TASK GOAL: Each record below must be written out again in exactly the same form.
(DATA PROVIDED Opens)
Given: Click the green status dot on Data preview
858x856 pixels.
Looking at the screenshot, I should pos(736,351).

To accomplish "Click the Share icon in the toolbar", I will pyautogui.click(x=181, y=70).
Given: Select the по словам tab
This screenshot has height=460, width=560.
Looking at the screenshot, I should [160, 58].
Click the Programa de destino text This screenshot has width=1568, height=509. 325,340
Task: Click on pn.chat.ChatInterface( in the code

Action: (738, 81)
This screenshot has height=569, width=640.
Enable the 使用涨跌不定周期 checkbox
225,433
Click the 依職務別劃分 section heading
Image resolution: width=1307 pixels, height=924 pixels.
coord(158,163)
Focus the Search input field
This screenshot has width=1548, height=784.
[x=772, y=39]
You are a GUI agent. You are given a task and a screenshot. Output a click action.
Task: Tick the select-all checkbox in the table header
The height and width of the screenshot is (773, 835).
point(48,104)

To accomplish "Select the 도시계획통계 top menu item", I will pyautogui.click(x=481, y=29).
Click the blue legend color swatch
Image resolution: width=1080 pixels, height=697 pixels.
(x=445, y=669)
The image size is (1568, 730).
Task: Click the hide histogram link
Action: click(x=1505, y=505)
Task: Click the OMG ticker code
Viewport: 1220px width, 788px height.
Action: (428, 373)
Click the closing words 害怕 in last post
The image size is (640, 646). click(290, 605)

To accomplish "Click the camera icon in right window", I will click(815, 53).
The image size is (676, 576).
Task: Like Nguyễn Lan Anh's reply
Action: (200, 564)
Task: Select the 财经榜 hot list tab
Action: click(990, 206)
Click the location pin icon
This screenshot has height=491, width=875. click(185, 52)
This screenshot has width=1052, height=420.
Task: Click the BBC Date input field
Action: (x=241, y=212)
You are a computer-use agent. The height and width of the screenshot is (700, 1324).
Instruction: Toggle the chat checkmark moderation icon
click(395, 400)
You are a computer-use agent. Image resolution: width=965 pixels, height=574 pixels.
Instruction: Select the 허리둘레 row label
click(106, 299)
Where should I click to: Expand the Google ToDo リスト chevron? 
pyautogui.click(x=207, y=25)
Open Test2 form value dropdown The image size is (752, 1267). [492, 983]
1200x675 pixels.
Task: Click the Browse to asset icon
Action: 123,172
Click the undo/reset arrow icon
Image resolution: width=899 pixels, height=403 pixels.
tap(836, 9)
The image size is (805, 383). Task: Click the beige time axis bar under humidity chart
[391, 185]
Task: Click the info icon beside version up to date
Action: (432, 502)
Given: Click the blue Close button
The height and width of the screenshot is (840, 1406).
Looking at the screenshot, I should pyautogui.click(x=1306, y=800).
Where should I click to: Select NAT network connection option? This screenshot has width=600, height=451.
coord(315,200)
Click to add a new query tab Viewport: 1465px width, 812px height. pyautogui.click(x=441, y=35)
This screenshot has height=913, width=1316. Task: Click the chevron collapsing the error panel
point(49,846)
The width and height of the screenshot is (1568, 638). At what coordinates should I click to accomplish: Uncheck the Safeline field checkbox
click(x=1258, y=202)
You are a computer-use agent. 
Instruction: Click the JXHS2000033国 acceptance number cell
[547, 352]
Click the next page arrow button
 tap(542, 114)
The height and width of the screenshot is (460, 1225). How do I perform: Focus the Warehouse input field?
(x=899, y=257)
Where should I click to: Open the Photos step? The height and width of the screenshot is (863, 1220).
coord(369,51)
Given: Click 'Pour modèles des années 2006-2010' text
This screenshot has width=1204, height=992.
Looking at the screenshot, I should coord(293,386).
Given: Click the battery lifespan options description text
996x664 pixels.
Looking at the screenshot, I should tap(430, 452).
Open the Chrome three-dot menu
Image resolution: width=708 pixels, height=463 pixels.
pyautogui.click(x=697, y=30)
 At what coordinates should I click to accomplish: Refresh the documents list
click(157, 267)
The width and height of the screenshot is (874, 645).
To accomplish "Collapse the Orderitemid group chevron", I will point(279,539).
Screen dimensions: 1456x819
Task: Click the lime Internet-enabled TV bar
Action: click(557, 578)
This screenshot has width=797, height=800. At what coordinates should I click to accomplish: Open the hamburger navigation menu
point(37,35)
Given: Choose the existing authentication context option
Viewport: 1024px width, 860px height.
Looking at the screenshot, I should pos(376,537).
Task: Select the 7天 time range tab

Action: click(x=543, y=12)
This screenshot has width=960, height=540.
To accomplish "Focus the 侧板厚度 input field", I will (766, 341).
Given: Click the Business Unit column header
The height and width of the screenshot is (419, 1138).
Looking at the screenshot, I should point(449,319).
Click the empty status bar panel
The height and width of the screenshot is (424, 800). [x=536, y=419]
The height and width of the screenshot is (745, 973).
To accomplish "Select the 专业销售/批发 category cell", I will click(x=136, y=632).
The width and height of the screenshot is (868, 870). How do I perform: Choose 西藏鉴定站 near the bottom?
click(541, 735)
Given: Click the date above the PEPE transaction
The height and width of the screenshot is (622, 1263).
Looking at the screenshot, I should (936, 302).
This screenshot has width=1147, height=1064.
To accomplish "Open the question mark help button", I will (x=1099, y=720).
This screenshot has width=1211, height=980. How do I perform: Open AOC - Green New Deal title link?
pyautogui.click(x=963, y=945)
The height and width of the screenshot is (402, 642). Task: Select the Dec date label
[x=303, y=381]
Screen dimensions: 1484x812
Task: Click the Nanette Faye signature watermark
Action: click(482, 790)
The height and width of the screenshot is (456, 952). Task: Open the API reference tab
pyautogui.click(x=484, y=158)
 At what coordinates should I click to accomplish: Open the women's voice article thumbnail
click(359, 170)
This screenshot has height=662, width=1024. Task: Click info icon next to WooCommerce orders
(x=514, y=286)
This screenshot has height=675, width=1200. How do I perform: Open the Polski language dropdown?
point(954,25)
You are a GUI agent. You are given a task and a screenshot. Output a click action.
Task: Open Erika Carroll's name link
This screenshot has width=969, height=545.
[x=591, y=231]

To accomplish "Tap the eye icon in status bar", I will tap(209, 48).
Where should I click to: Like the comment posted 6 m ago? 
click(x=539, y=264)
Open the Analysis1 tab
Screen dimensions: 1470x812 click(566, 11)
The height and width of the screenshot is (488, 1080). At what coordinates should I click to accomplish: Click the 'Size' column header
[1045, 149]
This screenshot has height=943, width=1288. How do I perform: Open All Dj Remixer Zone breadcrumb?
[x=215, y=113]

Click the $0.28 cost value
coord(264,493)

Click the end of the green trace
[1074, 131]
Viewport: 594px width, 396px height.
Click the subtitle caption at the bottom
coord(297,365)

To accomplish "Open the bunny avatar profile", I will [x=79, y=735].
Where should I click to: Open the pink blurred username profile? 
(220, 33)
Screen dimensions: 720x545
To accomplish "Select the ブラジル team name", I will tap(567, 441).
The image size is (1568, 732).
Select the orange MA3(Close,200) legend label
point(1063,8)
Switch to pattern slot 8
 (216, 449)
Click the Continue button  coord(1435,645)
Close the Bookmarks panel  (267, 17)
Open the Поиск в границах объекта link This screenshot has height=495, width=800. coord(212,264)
(DATA PROVIDED Closes)
YOUR SOLUTION:
Given: Click the green status dot on Data preview
858x856 pixels.
Looking at the screenshot, I should pos(736,351).

To accomplish "Click the Share icon in the toolbar", I will pyautogui.click(x=181, y=70).
Given: Select the по словам tab
This screenshot has height=460, width=560.
Looking at the screenshot, I should [160, 58].
Click the Programa de destino text This screenshot has width=1568, height=509. 325,340
Task: Click on pn.chat.ChatInterface( in the code

Action: (738, 81)
This screenshot has height=569, width=640.
Enable the 使用涨跌不定周期 checkbox
225,433
Click the 依職務別劃分 section heading
Image resolution: width=1307 pixels, height=924 pixels.
coord(158,163)
Focus the Search input field
This screenshot has width=1548, height=784.
[x=772, y=39]
You are a GUI agent. You are given a task and a screenshot. Output a click action.
Task: Tick the select-all checkbox in the table header
The height and width of the screenshot is (773, 835).
point(48,104)

To accomplish "Select the 도시계획통계 top menu item", I will pyautogui.click(x=481, y=29).
Click the blue legend color swatch
Image resolution: width=1080 pixels, height=697 pixels.
(x=445, y=669)
The image size is (1568, 730).
Task: Click the hide histogram link
Action: click(x=1505, y=505)
Task: Click the OMG ticker code
Viewport: 1220px width, 788px height.
Action: (428, 373)
Click the closing words 害怕 in last post
The image size is (640, 646). click(290, 605)

To accomplish "Click the camera icon in right window", I will click(815, 53).
The image size is (676, 576).
Task: Like Nguyễn Lan Anh's reply
Action: (200, 564)
Task: Select the 财经榜 hot list tab
Action: click(990, 206)
Click the location pin icon
This screenshot has height=491, width=875. click(185, 52)
This screenshot has width=1052, height=420.
Task: Click the BBC Date input field
Action: (x=241, y=212)
You are a computer-use agent. The height and width of the screenshot is (700, 1324).
Instruction: Toggle the chat checkmark moderation icon
click(395, 400)
You are a computer-use agent. Image resolution: width=965 pixels, height=574 pixels.
Instruction: Select the 허리둘레 row label
click(106, 299)
Where should I click to: Expand the Google ToDo リスト chevron? 
pyautogui.click(x=207, y=25)
Open Test2 form value dropdown The image size is (752, 1267). [492, 983]
1200x675 pixels.
Task: Click the Browse to asset icon
Action: 123,172
Click the undo/reset arrow icon
Image resolution: width=899 pixels, height=403 pixels.
tap(836, 9)
The image size is (805, 383). Task: Click the beige time axis bar under humidity chart
[391, 185]
Task: Click the info icon beside version up to date
Action: (432, 502)
Given: Click the blue Close button
The height and width of the screenshot is (840, 1406).
Looking at the screenshot, I should pyautogui.click(x=1306, y=800).
Where should I click to: Select NAT network connection option? This screenshot has width=600, height=451.
coord(315,200)
Click to add a new query tab Viewport: 1465px width, 812px height. pyautogui.click(x=441, y=35)
This screenshot has height=913, width=1316. Task: Click the chevron collapsing the error panel
point(49,846)
The width and height of the screenshot is (1568, 638). At what coordinates should I click to accomplish: Uncheck the Safeline field checkbox
click(x=1258, y=202)
You are a computer-use agent. 
Instruction: Click the JXHS2000033国 acceptance number cell
[547, 352]
Click the next page arrow button
 tap(542, 114)
The height and width of the screenshot is (460, 1225). How do I perform: Focus the Warehouse input field?
(x=899, y=257)
Where should I click to: Open the Photos step? The height and width of the screenshot is (863, 1220).
coord(369,51)
Given: Click 'Pour modèles des années 2006-2010' text
This screenshot has width=1204, height=992.
Looking at the screenshot, I should coord(293,386).
Given: Click the battery lifespan options description text
996x664 pixels.
Looking at the screenshot, I should tap(430, 452).
Open the Chrome three-dot menu
Image resolution: width=708 pixels, height=463 pixels.
pyautogui.click(x=697, y=30)
 At what coordinates should I click to accomplish: Refresh the documents list
click(157, 267)
The width and height of the screenshot is (874, 645).
To accomplish "Collapse the Orderitemid group chevron", I will point(279,539).
Screen dimensions: 1456x819
Task: Click the lime Internet-enabled TV bar
Action: click(557, 578)
This screenshot has width=797, height=800. At what coordinates should I click to accomplish: Open the hamburger navigation menu
point(37,35)
Given: Choose the existing authentication context option
Viewport: 1024px width, 860px height.
Looking at the screenshot, I should pos(376,537).
Task: Select the 7天 time range tab

Action: click(x=543, y=12)
This screenshot has width=960, height=540.
To accomplish "Focus the 侧板厚度 input field", I will (766, 341).
Given: Click the Business Unit column header
The height and width of the screenshot is (419, 1138).
Looking at the screenshot, I should point(449,319).
Click the empty status bar panel
The height and width of the screenshot is (424, 800). [x=536, y=419]
The height and width of the screenshot is (745, 973).
To accomplish "Select the 专业销售/批发 category cell", I will click(x=136, y=632).
The width and height of the screenshot is (868, 870). How do I perform: Choose 西藏鉴定站 near the bottom?
click(541, 735)
Given: Click the date above the PEPE transaction
The height and width of the screenshot is (622, 1263).
Looking at the screenshot, I should (936, 302).
This screenshot has width=1147, height=1064.
To accomplish "Open the question mark help button", I will (x=1099, y=720).
This screenshot has width=1211, height=980. How do I perform: Open AOC - Green New Deal title link?
pyautogui.click(x=963, y=945)
The height and width of the screenshot is (402, 642). Task: Select the Dec date label
[x=303, y=381]
Screen dimensions: 1484x812
Task: Click the Nanette Faye signature watermark
Action: click(482, 790)
The height and width of the screenshot is (456, 952). Task: Open the API reference tab
pyautogui.click(x=484, y=158)
 At what coordinates should I click to accomplish: Open the women's voice article thumbnail
click(359, 170)
This screenshot has height=662, width=1024. Task: Click info icon next to WooCommerce orders
(x=514, y=286)
This screenshot has height=675, width=1200. How do I perform: Open the Polski language dropdown?
point(954,25)
You are a GUI agent. You are given a task and a screenshot. Output a click action.
Task: Open Erika Carroll's name link
This screenshot has width=969, height=545.
[x=591, y=231]

To accomplish "Tap the eye icon in status bar", I will tap(209, 48).
Where should I click to: Like the comment posted 6 m ago? 
click(x=539, y=264)
Open the Analysis1 tab
Screen dimensions: 1470x812 click(566, 11)
The height and width of the screenshot is (488, 1080). At what coordinates should I click to accomplish: Click the 'Size' column header
[1045, 149]
This screenshot has height=943, width=1288. How do I perform: Open All Dj Remixer Zone breadcrumb?
[x=215, y=113]

Click the $0.28 cost value
coord(264,493)

Click the end of the green trace
[1074, 131]
Viewport: 594px width, 396px height.
Click the subtitle caption at the bottom
coord(297,365)

To accomplish "Open the bunny avatar profile", I will [x=79, y=735].
Where should I click to: Open the pink blurred username profile? 
(220, 33)
Screen dimensions: 720x545
To accomplish "Select the ブラジル team name", I will tap(567, 441).
The image size is (1568, 732).
Select the orange MA3(Close,200) legend label
point(1063,8)
Switch to pattern slot 8
 (216, 449)
Click the Continue button  coord(1435,645)
Close the Bookmarks panel  (267, 17)
Open the Поиск в границах объекта link This screenshot has height=495, width=800. coord(212,264)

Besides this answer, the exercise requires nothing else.